A number of assumptions are made in the SCR implementation. If any of these assumptions do not hold for a particular application, that application cannot use SCR. If this is the case, or if you have any questions, please notify the SCR developers. The goal is to expand the implementation to support a large number of applications.

  • The code must be an MPI application.
  • The code must read and write datasets as a file per process in a globally-coordinated fashion.
  • A process having a particular MPI rank is only guaranteed access to its own dataset files, i.e., a process of a given MPI rank may not access dataset files written by a process having a different MPI rank within the same run or across different runs.
  • To use the scalable restart capability, a job must be restarted with the same number of processes as used to write the checkpoint, and each process must only access the files it wrote during the checkpoint. Note that this may limit the effectiveness of the library for codes that are capable of restarting from a checkpoint with a different number of processes than were used to write the checkpoint. Such codes can often still benefit from the scalable checkpoint capability, but not the scalable restart – they must fall back to restarting from the parallel file system.
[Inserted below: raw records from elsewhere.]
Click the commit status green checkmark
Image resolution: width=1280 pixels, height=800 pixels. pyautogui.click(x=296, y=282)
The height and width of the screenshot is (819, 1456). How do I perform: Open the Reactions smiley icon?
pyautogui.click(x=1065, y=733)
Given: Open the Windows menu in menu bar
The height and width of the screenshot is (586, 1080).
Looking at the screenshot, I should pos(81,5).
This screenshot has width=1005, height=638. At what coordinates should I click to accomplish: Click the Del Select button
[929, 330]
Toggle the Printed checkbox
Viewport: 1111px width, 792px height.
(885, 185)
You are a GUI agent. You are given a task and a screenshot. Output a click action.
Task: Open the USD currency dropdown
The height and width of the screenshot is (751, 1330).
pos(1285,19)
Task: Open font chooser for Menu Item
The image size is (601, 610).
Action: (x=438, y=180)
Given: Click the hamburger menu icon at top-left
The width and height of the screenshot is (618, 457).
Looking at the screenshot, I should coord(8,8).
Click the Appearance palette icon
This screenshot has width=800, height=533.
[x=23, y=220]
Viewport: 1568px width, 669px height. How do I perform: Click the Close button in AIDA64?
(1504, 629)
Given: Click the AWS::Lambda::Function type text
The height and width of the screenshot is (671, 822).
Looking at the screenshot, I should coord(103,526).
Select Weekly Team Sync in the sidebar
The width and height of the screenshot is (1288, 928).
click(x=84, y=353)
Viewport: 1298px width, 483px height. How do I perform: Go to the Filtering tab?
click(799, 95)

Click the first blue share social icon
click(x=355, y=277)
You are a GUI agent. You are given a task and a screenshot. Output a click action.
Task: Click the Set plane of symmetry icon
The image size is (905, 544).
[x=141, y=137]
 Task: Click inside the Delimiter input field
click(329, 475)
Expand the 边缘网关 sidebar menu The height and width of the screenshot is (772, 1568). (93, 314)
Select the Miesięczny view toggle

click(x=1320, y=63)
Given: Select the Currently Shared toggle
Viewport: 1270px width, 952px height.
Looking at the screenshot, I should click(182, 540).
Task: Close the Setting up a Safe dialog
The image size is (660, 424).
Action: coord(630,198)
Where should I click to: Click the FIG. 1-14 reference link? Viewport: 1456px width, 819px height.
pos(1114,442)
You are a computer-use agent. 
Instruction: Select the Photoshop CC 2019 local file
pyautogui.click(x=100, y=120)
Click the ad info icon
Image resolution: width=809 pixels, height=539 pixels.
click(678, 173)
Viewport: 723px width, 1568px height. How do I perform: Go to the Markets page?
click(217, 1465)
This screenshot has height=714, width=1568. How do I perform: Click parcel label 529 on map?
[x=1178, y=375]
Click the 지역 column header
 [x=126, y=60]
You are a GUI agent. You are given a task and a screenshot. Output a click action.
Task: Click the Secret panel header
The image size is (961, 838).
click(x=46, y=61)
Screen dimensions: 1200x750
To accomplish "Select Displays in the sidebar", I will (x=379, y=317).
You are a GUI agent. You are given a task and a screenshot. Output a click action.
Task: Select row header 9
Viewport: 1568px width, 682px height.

  • It must be possible to store the dataset files from all processes in the same directory. In particular, all files belonging to a given dataset must have distinct names.
  • SCR maintains a set of meta data files, which it stores in a subdirectory of the directory that contains the application dataset files. The application must allow for these SCR meta data files to coexist with its own files.
  • Files cannot contain data that span multiple datasets. In particular, there is no support for appending data of the current dataset to a file containing data from a previous dataset. Each dataset must be self-contained.
  • On some systems, datasets are cached in RAM disk. This restricts usage of SCR on those machines to applications whose memory footprint leaves sufficient room to store the dataset files in memory simultaneously with the running application. The amount of storage needed depends on the number of cached datasets and the redundancy scheme used. See Section Scalable checkpoint for details.
  • SCR occasionally flushes files from cache to the parallel file system. All files must reside under a top-level directory on the parallel file system called the “prefix” directory that is specified by the application. Under that prefix directory, the application may use file and subdirectory trees. One constraint is that no two datasets can write to the same file. See Section Control, cache, and prefix directories for details.
  • Time limits should be imposed so that the SCR library has sufficient time to flush files from cache to the parallel file system before the resource allocation expires. Additionally, care should be taken so that the run does not stop in the middle of a checkpoint. See Section Halt a job for details.